Any application that can run on Tru64 UNIX can run as a highly available single-instance application in a cluster. The application is automatically relocated (failed over) to another cluster member in the event that a required resource, or the the current member itself, becomes unavailable.
Like the TruCluster Production Server Software product, TruCluster Server lets you run components of distributed applications in parallel, providing high availability while taking advantage of cluster-specific synchronization mechanisms and performance optimizations.
The Cluster File System (CFS) makes all files visible to and accessible by all cluster members. Each cluster member has the same view; it does not matter whether a file is stored on a device that is connected to all cluster members or on one that is private to a single member. By maintaining cache coherency across cluster members, CFS guarantees that all members at all times have the same view of file systems mounted in the cluster.
From the perspective of the CFS, each file system or AdvFS domain is served to the entire cluster by a single cluster member. Any cluster member can serve file systems on devices anywhere in the cluster. File systems mounted at cluster boot time are served by the first cluster member to have access to them. This means that file systems on devices on a bus private to one cluster member are served by that member.

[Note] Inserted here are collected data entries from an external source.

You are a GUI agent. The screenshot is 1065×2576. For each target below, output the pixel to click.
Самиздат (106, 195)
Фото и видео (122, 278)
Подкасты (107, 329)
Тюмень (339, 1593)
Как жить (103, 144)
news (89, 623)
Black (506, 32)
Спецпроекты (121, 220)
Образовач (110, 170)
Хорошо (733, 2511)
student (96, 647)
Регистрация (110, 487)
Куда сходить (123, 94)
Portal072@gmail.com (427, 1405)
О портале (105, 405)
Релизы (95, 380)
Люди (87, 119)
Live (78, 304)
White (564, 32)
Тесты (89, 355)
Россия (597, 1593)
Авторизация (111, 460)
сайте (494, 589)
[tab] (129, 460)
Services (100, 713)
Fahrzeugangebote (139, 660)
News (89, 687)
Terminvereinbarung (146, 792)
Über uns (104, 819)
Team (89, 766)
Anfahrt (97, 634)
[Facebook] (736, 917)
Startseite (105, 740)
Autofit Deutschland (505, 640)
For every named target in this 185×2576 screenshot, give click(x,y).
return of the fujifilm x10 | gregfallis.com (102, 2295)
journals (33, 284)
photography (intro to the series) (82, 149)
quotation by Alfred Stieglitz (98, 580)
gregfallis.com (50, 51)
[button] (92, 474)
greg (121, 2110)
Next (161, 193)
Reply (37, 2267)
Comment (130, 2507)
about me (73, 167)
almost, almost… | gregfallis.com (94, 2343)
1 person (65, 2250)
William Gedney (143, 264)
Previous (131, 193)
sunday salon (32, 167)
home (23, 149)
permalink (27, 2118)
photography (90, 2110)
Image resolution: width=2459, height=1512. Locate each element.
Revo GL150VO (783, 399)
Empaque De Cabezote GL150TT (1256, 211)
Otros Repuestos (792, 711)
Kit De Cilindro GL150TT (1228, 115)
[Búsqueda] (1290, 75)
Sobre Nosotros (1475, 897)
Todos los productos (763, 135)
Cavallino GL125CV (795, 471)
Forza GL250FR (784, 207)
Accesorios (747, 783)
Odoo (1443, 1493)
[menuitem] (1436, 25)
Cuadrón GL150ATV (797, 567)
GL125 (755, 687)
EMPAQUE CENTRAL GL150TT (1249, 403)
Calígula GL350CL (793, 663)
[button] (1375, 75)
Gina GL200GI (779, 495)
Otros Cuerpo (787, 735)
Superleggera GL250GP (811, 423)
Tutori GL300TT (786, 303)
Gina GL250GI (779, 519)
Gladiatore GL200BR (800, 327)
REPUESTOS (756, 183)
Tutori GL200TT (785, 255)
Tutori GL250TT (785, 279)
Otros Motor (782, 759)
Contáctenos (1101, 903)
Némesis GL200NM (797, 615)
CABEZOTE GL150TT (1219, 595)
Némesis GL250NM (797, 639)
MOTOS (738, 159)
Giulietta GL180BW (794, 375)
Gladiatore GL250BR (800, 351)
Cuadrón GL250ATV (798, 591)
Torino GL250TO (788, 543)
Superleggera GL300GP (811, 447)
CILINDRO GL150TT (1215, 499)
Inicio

This client/server model means that a cluster member can be a client
for some domains and a server for others.
In addition, you can
transition a member between the client/server roles.
For example, if
you enter the
/usr/sbin/cfsmgr
command without
options, it returns the names of domains and file systems, where each
is mounted, the name of the server of each, and the server status.
You can use this information to relocate file systems to other CFS
servers, which balances the load across the cluster.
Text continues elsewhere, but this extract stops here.